И я просыпаюсь.

***

Мы проспали до обеда, я и Дэни. Обычно на каникулах нас будила мама, расталкивала часов в девять, чтобы мы «не отлеживали бока», как она говорила, а больше помогали ей по дому, пока не заняты школой и домашними заданиями. Но сегодня нас никто не разбудил. Электронный будильник показывал 12:00. В животе урчало. Весь наш ужин прошлым вечером состоял только из чая и печенья. Мы наспех умылись и спустились вниз, аккуратно, глядя под ноги, не так, как вчера. На кухне слышались голоса. Хотелось верить, что это беседовали мама с дедушкой, и он по-доброму отчитывал ее за то, что она не привезла нам именинный двенадцатислойный торт на День ангела. Но голоса слышались мужские, один и вправду дедушкин, а другой хрипловатый такой, будто прокуренный.

В нашем доме действовало правило (среди многих прочих), что, когда разговаривают взрослые, нам нельзя вмешиваться, совать свой нос и влезать с комментариями. Но мы нарушили уже несколько более весомых правил вчера, поэтому пошли на звук голосов и открыли кухонные двери.

Дедушка, увидев нас, кивком подозвал к себе, и мы встали рядом. За столом сидел высокий темнокожий мужчина в синей униформе. Полицейский. Он что-то писал мелким убористым почерком на листе бумаги перед собой. Слева от него лежала коричневая папка и черная рация с антенной.

– Проверим факты еще раз, чтобы наверняка, – просипел он и послюнявил кончик карандаша.

Дед кивнул.

– Ваша дочь Александра, тридцати двух лет, проживает в Промышленном округе, приехала к вам с двумя сыновьями, – тут полицейский сделал паузу и покосился на нас, – одиннадцатого августа в шесть часов вечера. Утром следующего дня, а точнее в семь часов тридцать минут, она на личном автомобиле марки Фольксваген Жук уехала в центр, цитирую, «завершить дела по работе», а потом забрать торт для детей из кондитерской на пятой улице. Пока все верно?

Дед кивнул.

– Ваша дочь пообещала вернуться в четыре часа дня, не вернулась.

Дед кивнул.

– Вы звонили на ее рабочее место? – Мужчина следил за движением ручки в собственной кисти, и лишь изредка поднимал взгляд из-под козырька.

– Она сиделка по найму, в больницу приходит запрос, и ее посылают к больному на дом.

– Вы созванивались с больницей?

– Там ее не видели, но они сказали, что не владеют ее точным расписанием. Больные могут менять время посещений.

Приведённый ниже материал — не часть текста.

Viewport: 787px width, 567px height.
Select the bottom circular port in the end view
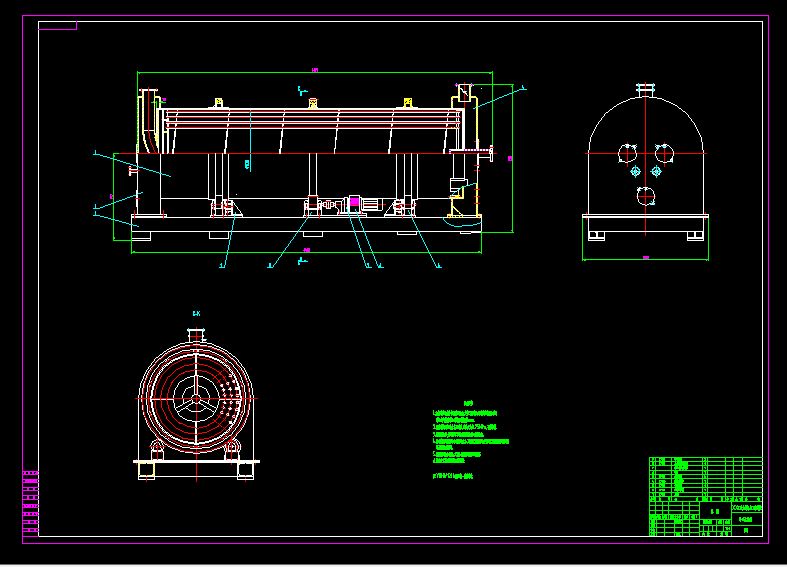pos(647,196)
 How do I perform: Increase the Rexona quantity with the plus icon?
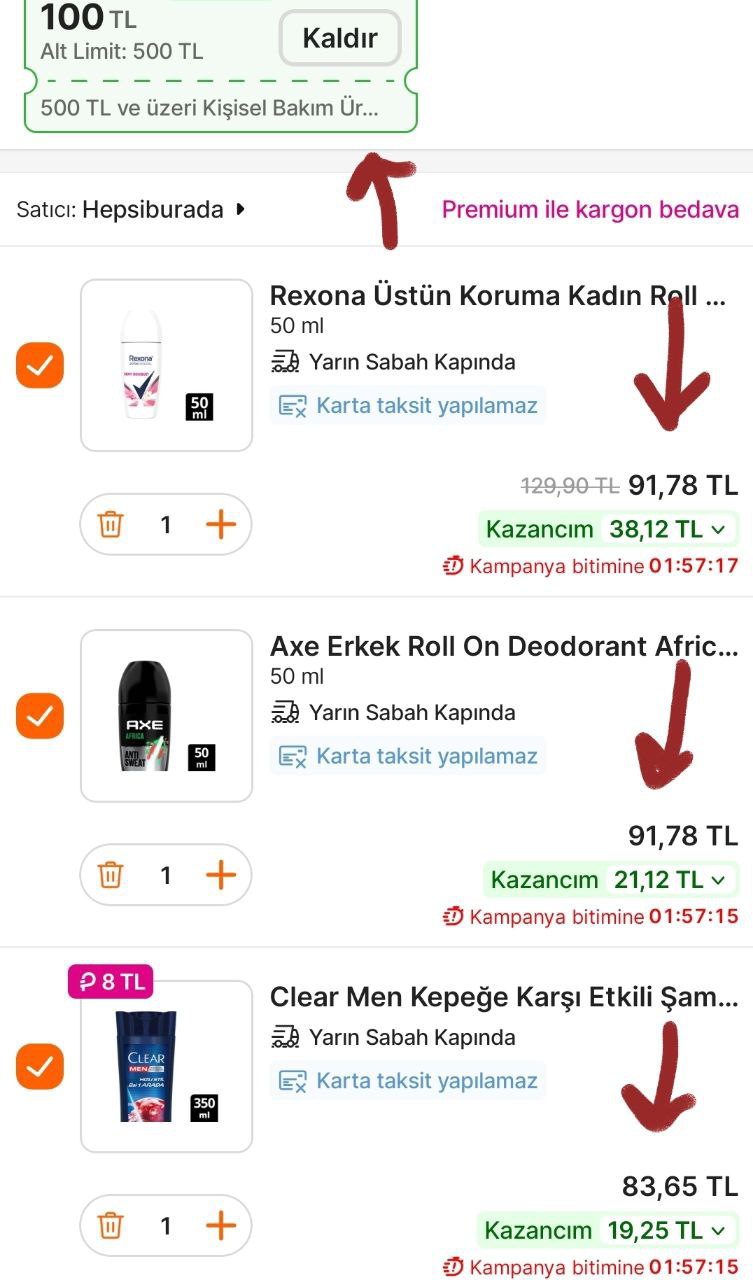(220, 524)
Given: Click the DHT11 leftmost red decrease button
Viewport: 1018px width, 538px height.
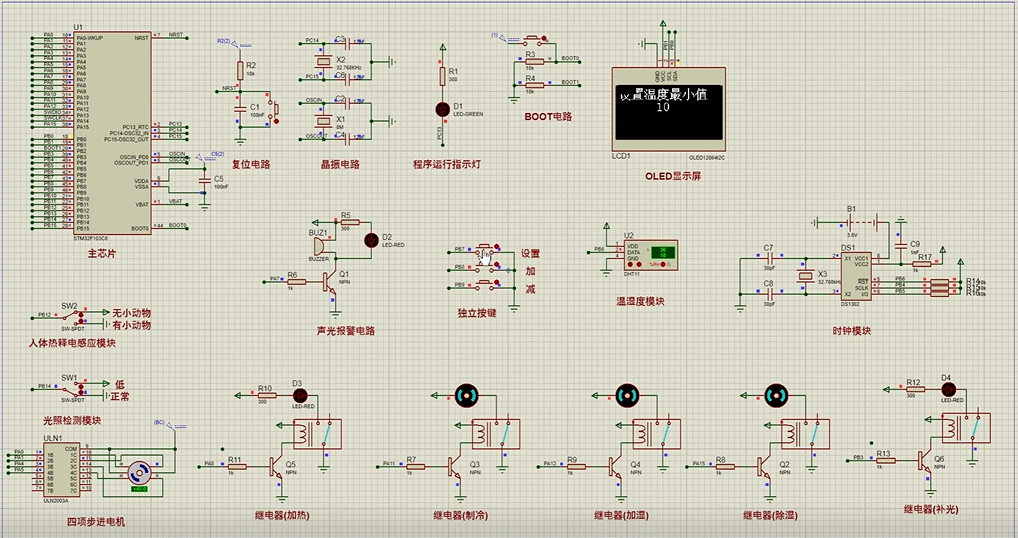Looking at the screenshot, I should coord(630,265).
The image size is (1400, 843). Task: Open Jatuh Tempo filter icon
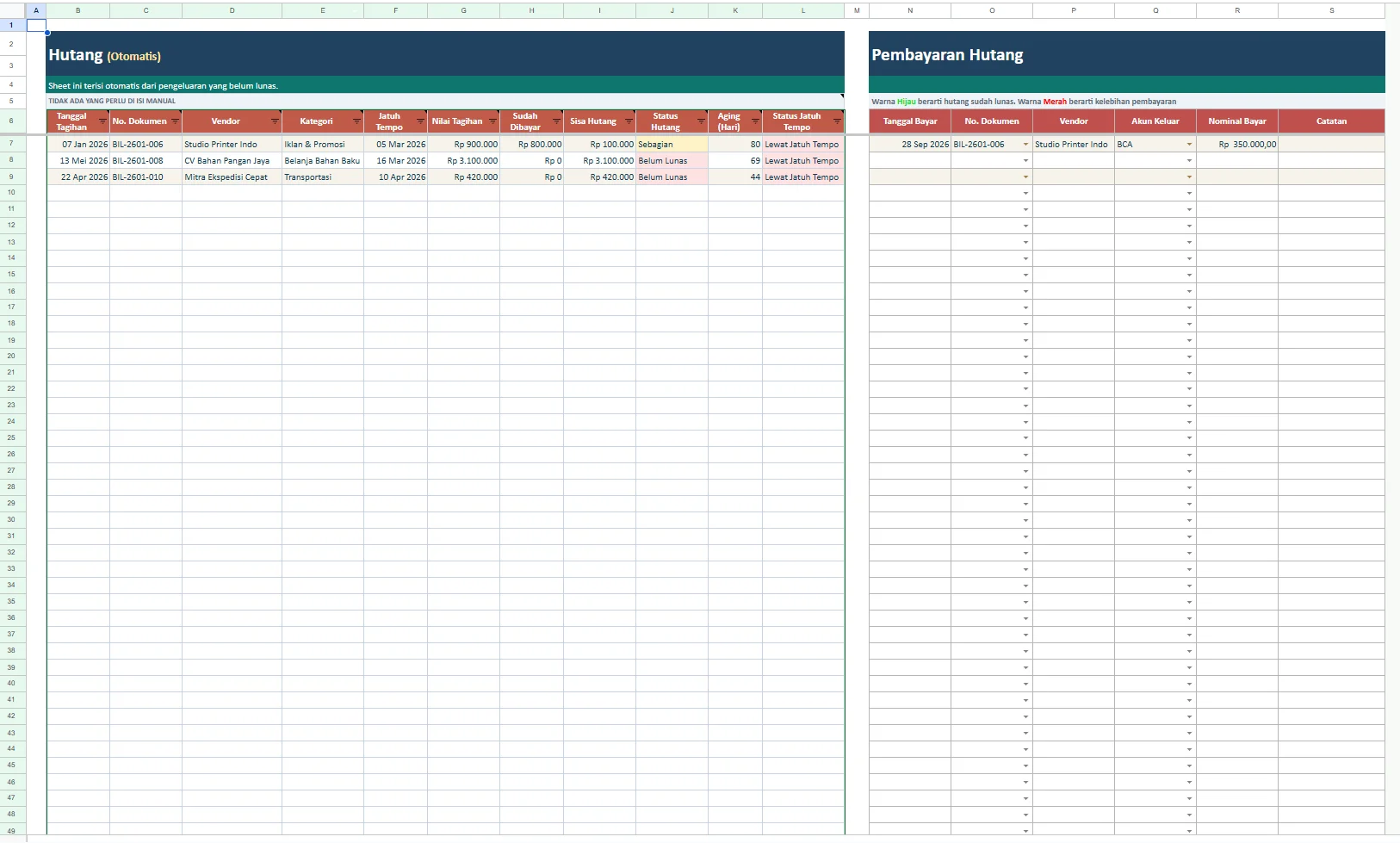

Голос деда по-прежнему звучал твердо и уверенно, но было едва заметно, как подрагивают его руки в карманах джинс. Вопрос – ответ. Вопрос – ответ. Мы почти синхронно поворачивали головы, чтобы смотреть то на одного, то на другого говорящего, словно бы они словами играли в теннис, а мы были болельщиками на стадионе.

– Вы звонили ее больным?

Дед помотал головой.

– Я не знаю номеров. В больнице мне их не дали – личная информация.

Полицейский вздохнул и снова стал что-то записывать и обводить.

– С кондитерской созванивались?

– Звонил, но вечером было уже закрыто.

Полицейский снял фуражку, почесал затылок и пробормотал себе под нос слово «кондитерская», потом снова что-то записал.

– Мой вопрос может показаться неудобным, сэр, но я обязан спросить, – полицейский прочистил горло. – Почему вы так уверены, что ваша дочь просто не уехала, скажем, к своим друзьям или к мужчине?

Внутри меня все закипело, до этого момента я будто бы и не осознавал реальность происходящего, не воспринимал всерьез. Я больше не мог молча наблюдать за этими взрослыми беседами, слова полицейского пробудили во мне такую злость, что она вылилась наружу криком: «Мама бы никогда…». Фразу я не закончил. Мой порыв, как ушат ледяной воды, остудила дедушкина рука, опустившаяся мне на плечо.